When I met Stacey Snider, CEO of Dreamworks, I was literally still drying the tears that had come so hard and so fast that my neck was wet. The movie credits for The Help had just finished rolling and we knew we were going to be interviewing Stacey Snider, but not exactly the specific time- and into the screening room she came. This was part of my trip to LA in June courtesy of Disney & Dreamworks, and I was in the company of the 21 other bloggers who were invited on this trip, along with a few Dreamworks employees.
The first thing Ms. Snider asked us was if we’d read the book. Many had- some of us hadn’t. I myself read it on the plane en route to LA. It had been on my “must-read” list but I just hadn’t gotten around to it. Ms. Snider shared that she’d read the book in manuscript form, before it was sent to over 60 publishers who rejected it. Yes, 60 publishers rejected The Help in book form. She loved the story, and she loves the story behind the book- that was very clear to us as she shared with us some of the backstory of this book’s creation, and also the movie. (I’m going to share parts of what Ms. Snider told us, not as quotes necessarily, but things she told us during our time with her).
Like so many things in American culture today, 9/11 was a defining moment for Kathryn Stockett, and her childhood friend (from Jackson, Mississsippi) and then-NYC-roommate, Tate Taylor, challenged her to write about what made her feel safe. Her beloved Demetrius’ (very like Constantine in the film) lap was what made her feel safe, and so The Help story was begun.
Ms. Snider shared with us how she’d tried to get the film rights for this story, and how when she asked Tate Taylor for the film rights and “you can watch how we make the movie and you’ll learn and it’ll be a great apprenticeship, you know, experience for you (Tate).” He said no. She told him to call her if he didn’t get the film set up, and “by the time he called me he had written the script which was beautiful and, you know, it proved more than just that he had ambition. It proved that he actually had talent. Still doesn’t tell you if he can direct a movie but when you read a script that was as emotional and respectful as it was, it was a good sign.”

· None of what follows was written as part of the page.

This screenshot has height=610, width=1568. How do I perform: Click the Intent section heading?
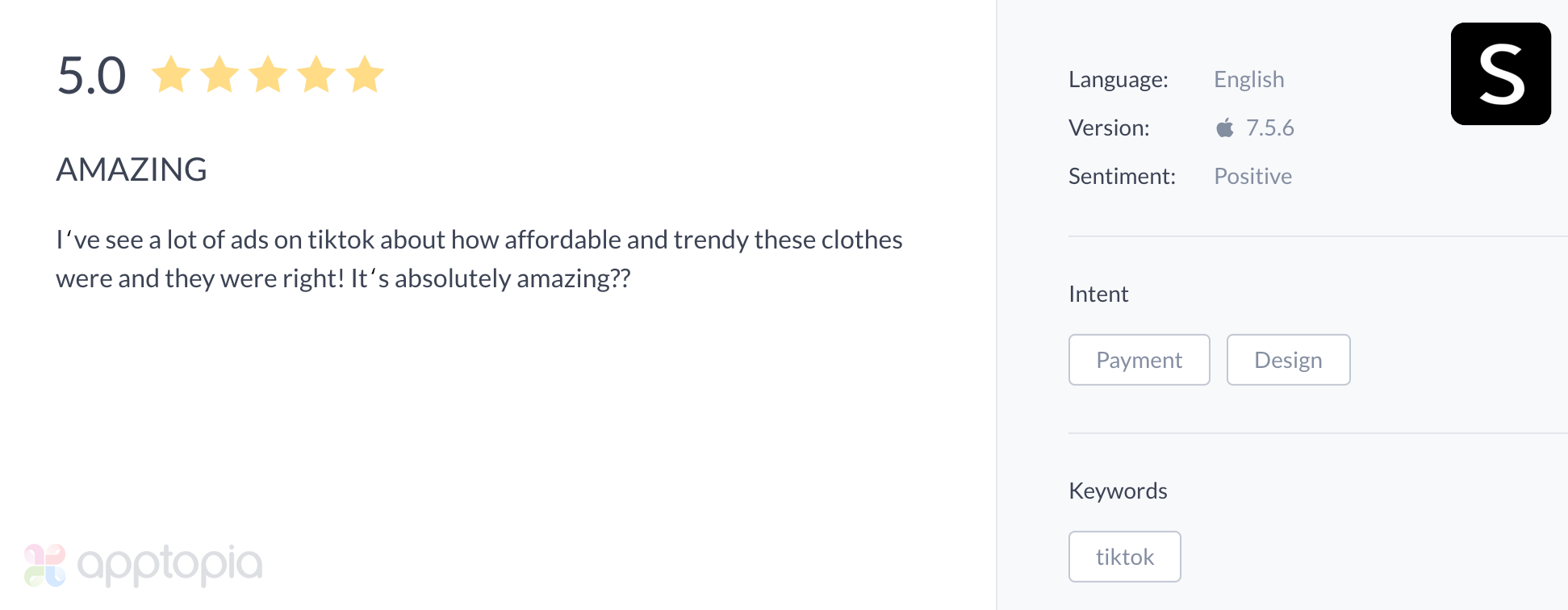[x=1098, y=294]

So Dreamworks did the smart thing. They took this beautiful script for the film and this new and talented director and surrounded him with the best of the best, like Stephen Goldblatt, an Academy Award winner as the director of photography, Mark Rickard as production designer, costume designer Sharon Davis and “gave it a whirl.” (A whirl indeed. I’ve said many times since seeing this film that I have not been so emotionally involved in a film in many, many years- everyone involved in the production of this film did a simply amazing job).
“I love all the movies that we make. You love all your children but like this one is a special one. I love this movie and it really reflects I think the values of DreamWorks. You know, Steven (Spielberg) is known for humanist movies, movies that shed some light on the human condition but in a popular way. No one wants to pound anyone over the head with it so every part of this, you know, it’s an underdog story that Kitty got the book published….It’s an underdog story that Tate got it made. It’s an underdog story that Aibileen gets that last word in. You know, when she says you’re a godless woman and she walks out, you know, go Aibileen. It’s really her movie. It’s really her movie. It starts with her and it ends with her so I think that, you know, those feel like values that mean something to us here so it took on special significance.”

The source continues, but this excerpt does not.